##### Given data #####
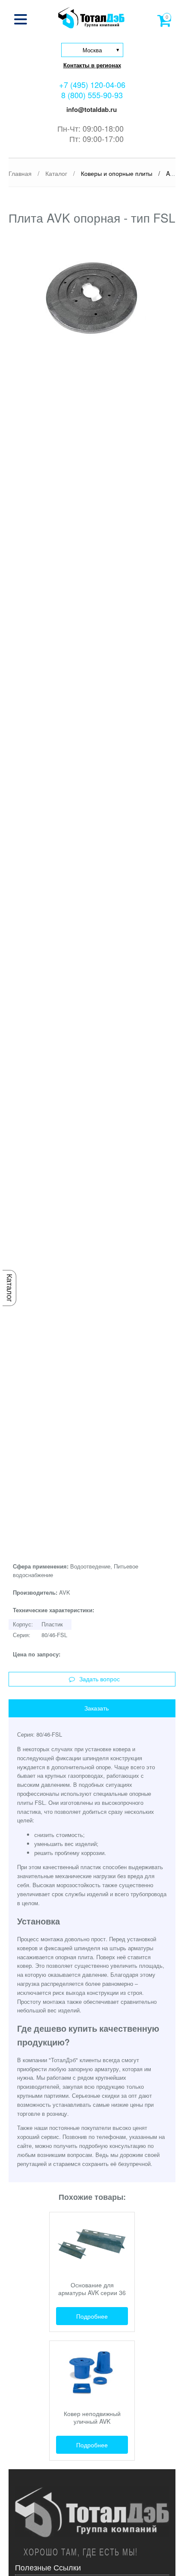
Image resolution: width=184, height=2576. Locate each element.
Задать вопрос (99, 1679)
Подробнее (92, 2316)
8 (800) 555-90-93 (92, 95)
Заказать (96, 1708)
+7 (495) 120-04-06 (92, 84)
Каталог (9, 1288)
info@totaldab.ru (91, 109)
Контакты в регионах (92, 65)
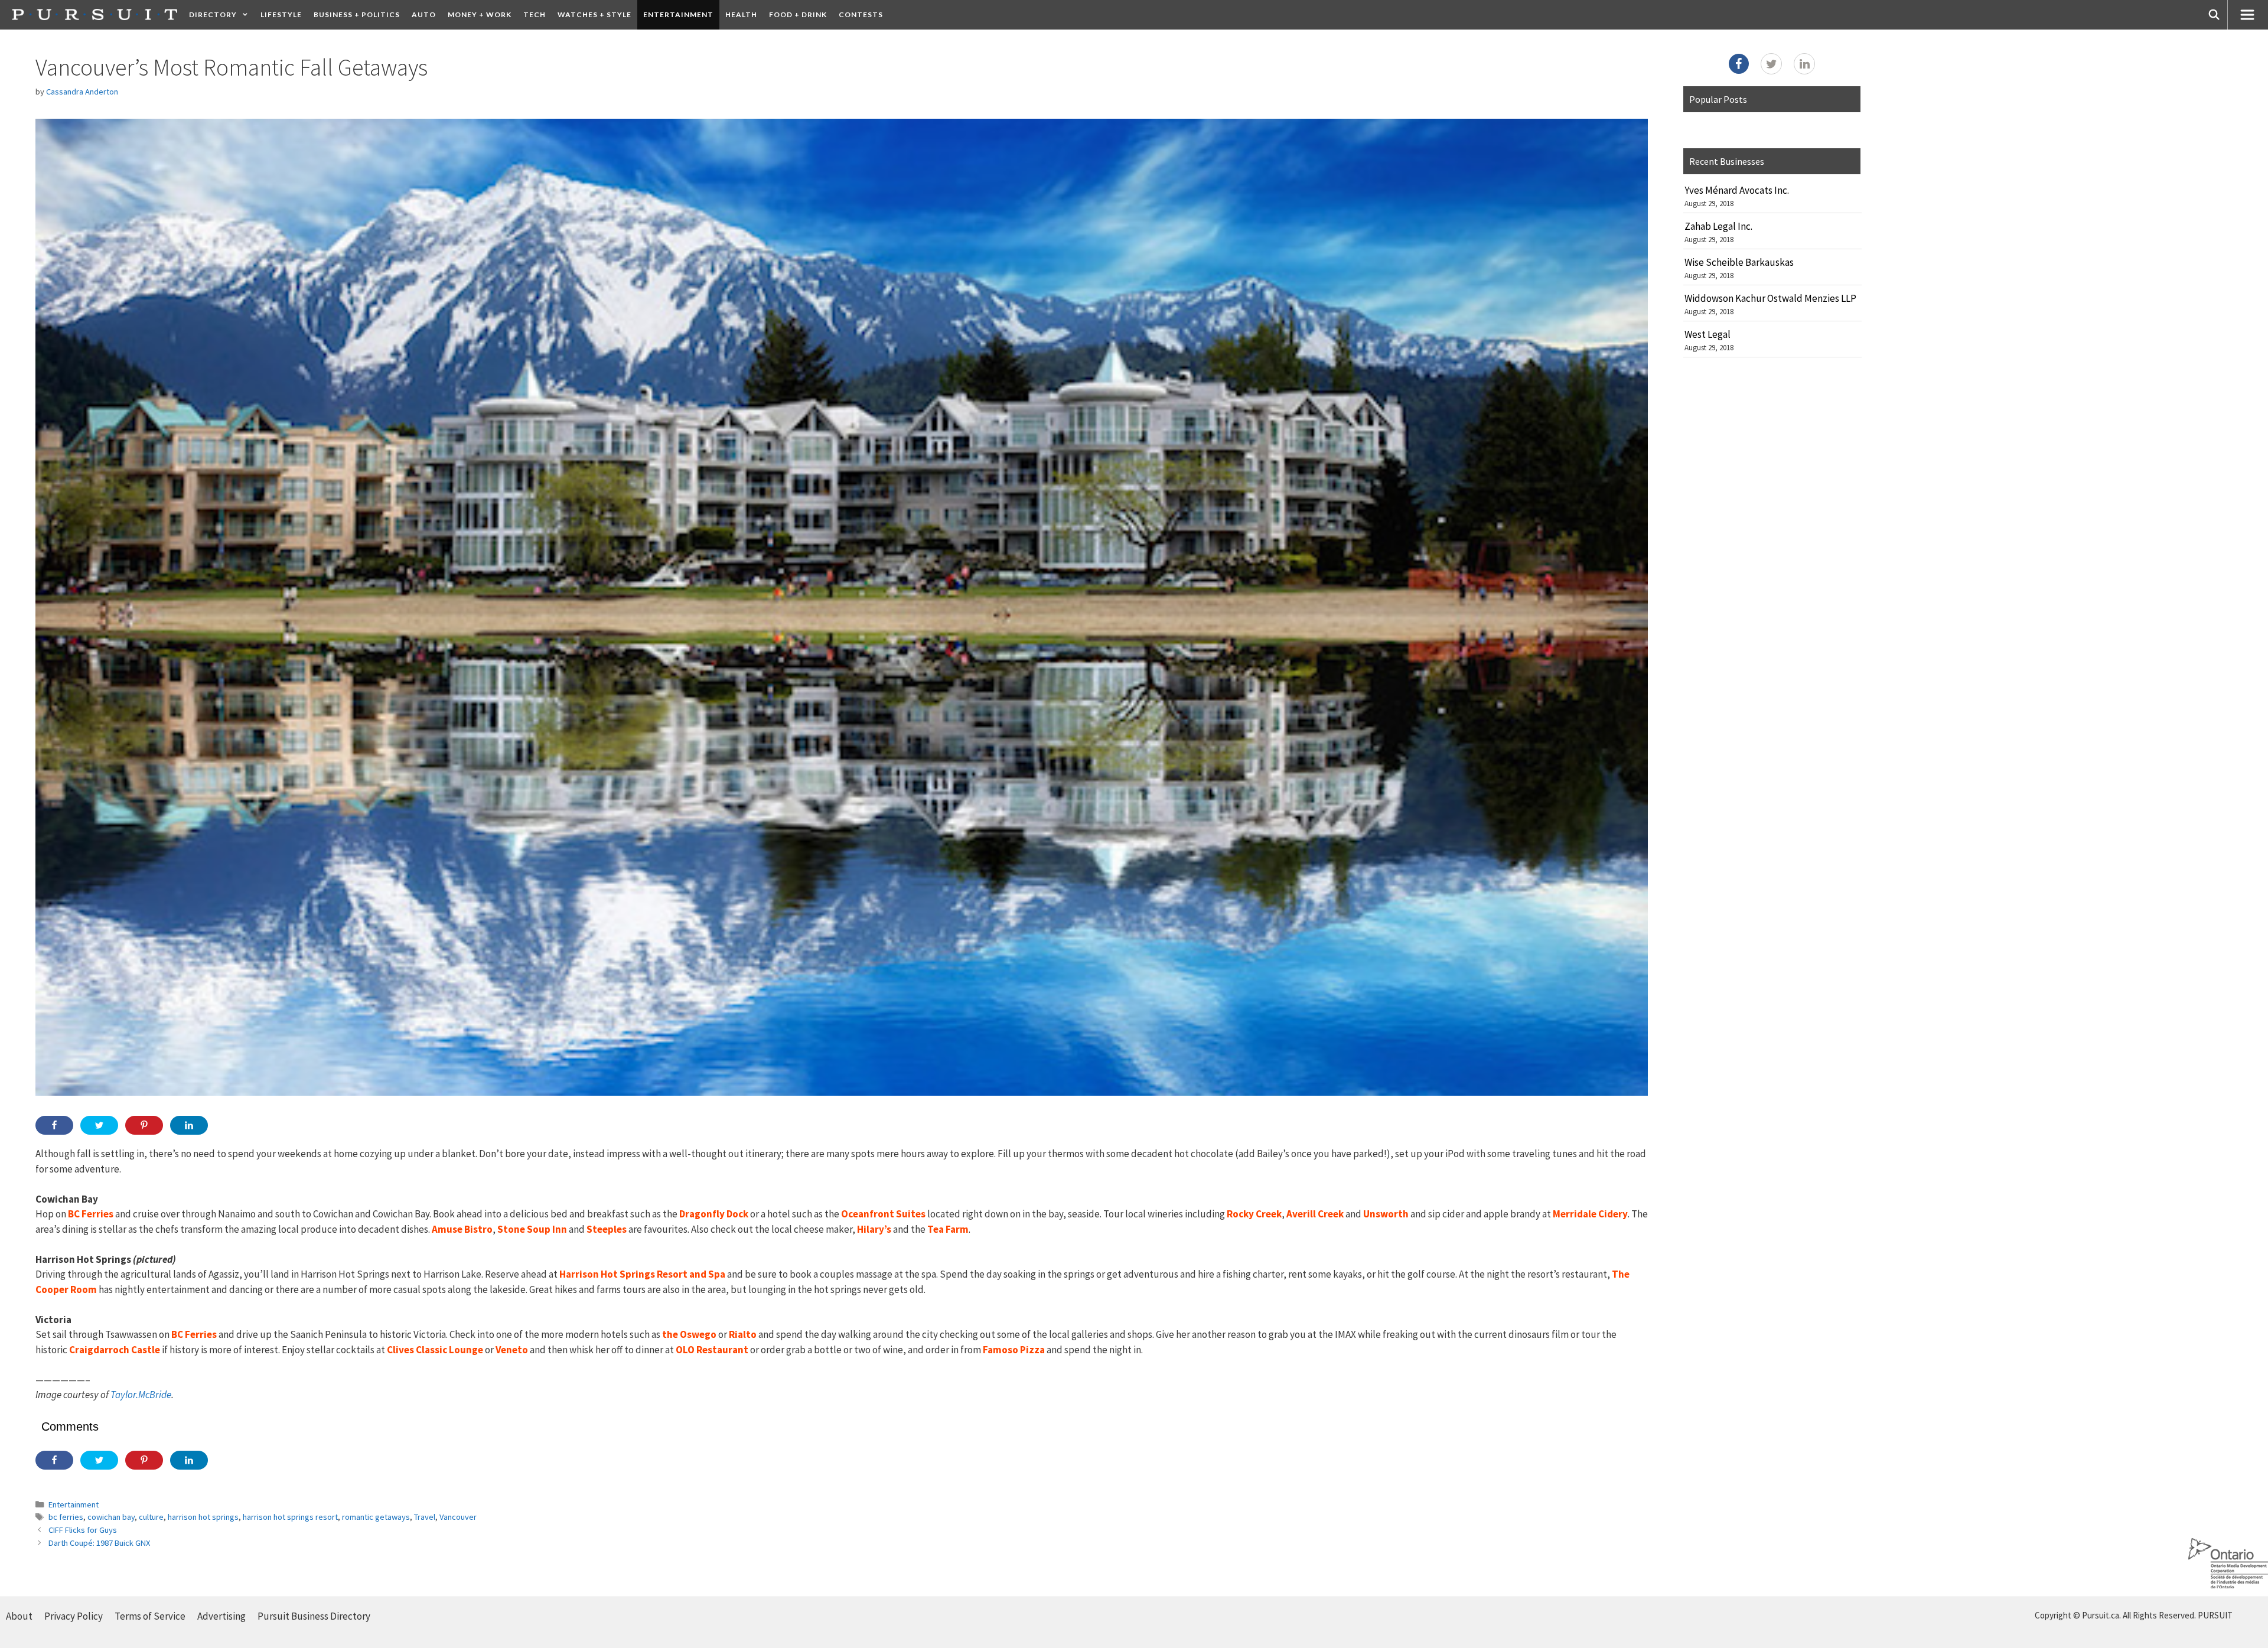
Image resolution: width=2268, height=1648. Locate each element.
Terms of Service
#####
Work order:
Using the records above, output an exact copy without any pictures.

Answer to this task:
Image resolution: width=184, height=2576. Locate each element.
Задать вопрос (99, 1679)
Подробнее (92, 2316)
8 (800) 555-90-93 (92, 95)
Заказать (96, 1708)
+7 (495) 120-04-06 (92, 84)
Каталог (9, 1288)
info@totaldab.ru (91, 109)
Контакты в регионах (92, 65)
Image resolution: width=2268, height=1648. Locate each element.
Terms of Service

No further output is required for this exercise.